Payoh – A tale of fairness, freedom and power in society
review by Nidhi Arora
Payoh by Jim KC Tan is the story of a fictional, eponymous bird sanctuary, and the socio-political journey it goes through as it changes hands from management by self-serving humans to self-government by the resident birds. An allegorical tale, it shows that the road to a free and fair society is paved with compromises and that unbridled power is a peril for the system.
When untrustworthy humans decide to shut down the sanctuary to develop an industrial estate, the residents negotiate a deal to continue using the premises, but under their own rule and funding. Reflecting Singapore’s own trajectory, it charts how the newly-elected leadership navigates the many crises and challenges on the way.
Democratically elected Chief Representative Robert Heron promises the citizens a corruption-free government based on meritocracy and compassion. But as circumstances change, so does his leadership style.
With an Orwellian style and setting, the book boldly ventures a commentary on social issues that are particularly relevant today, such as human – (or rather in this case, avian) – rights, freedom of expression, crony capitalism, unbiased press and above all, the contentious relationship between the individual and state.

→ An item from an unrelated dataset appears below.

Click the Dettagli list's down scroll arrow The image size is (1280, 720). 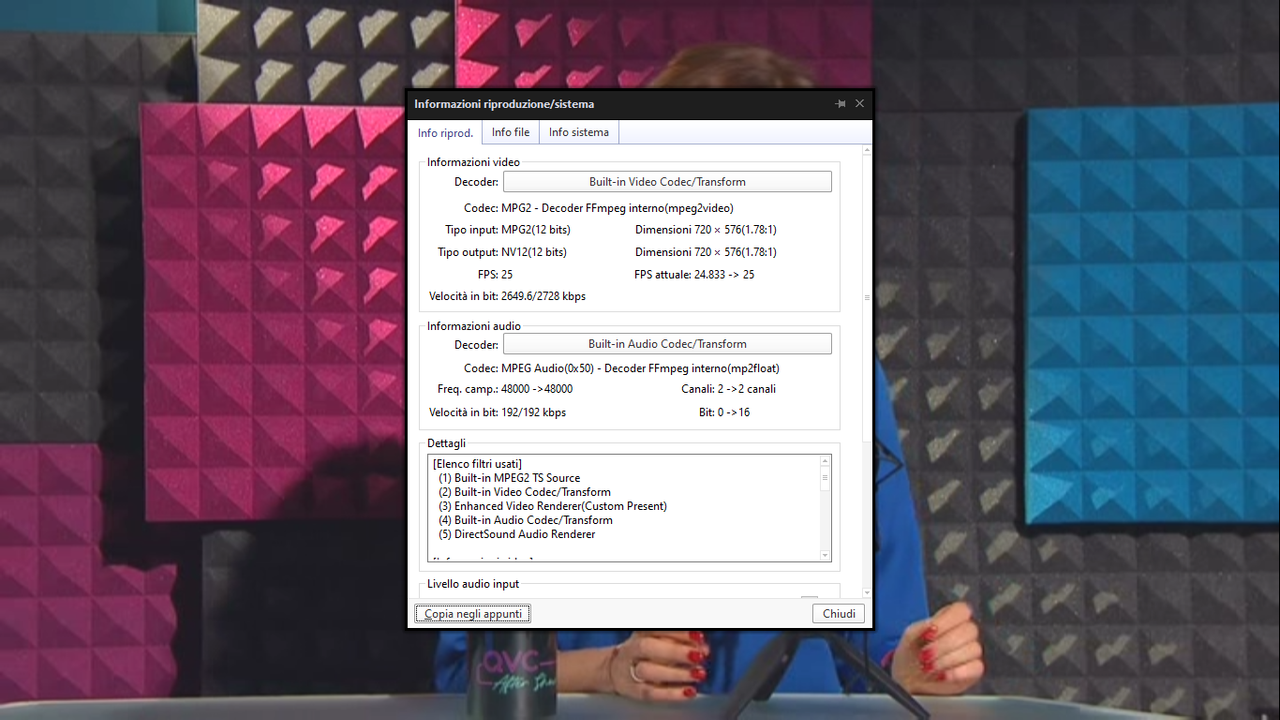824,555
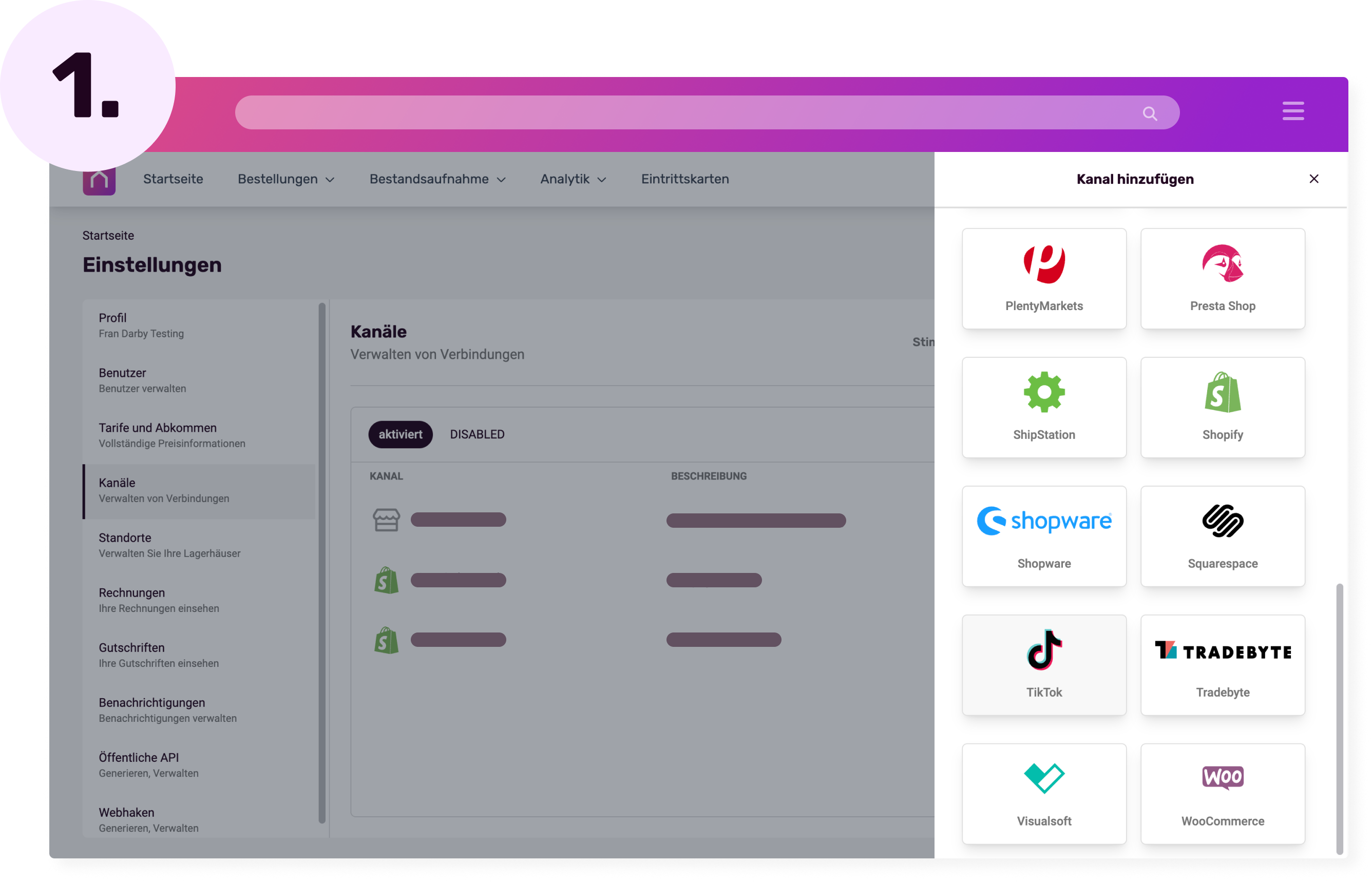Close the Kanal hinzufügen panel
The image size is (1372, 882).
(1313, 179)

Payoh is Jim Tan’s first novel. The narrative is punctuated with illustrations by artist Morgan Chua. The writing style is simple and lucid and makes for an easy, if at times simplistic, read of a complex subject. Readers who are familiar with the history and evolution of Singapore will be able to recognize many parallels flying in this bird sanctuary. Released on the heels of the nation’s fiftieth anniversary jubilations, it is a timely reminder of the delicate balance of power that has shaped Singapore’s uphill climb from a small, resourceless island to a first world nation.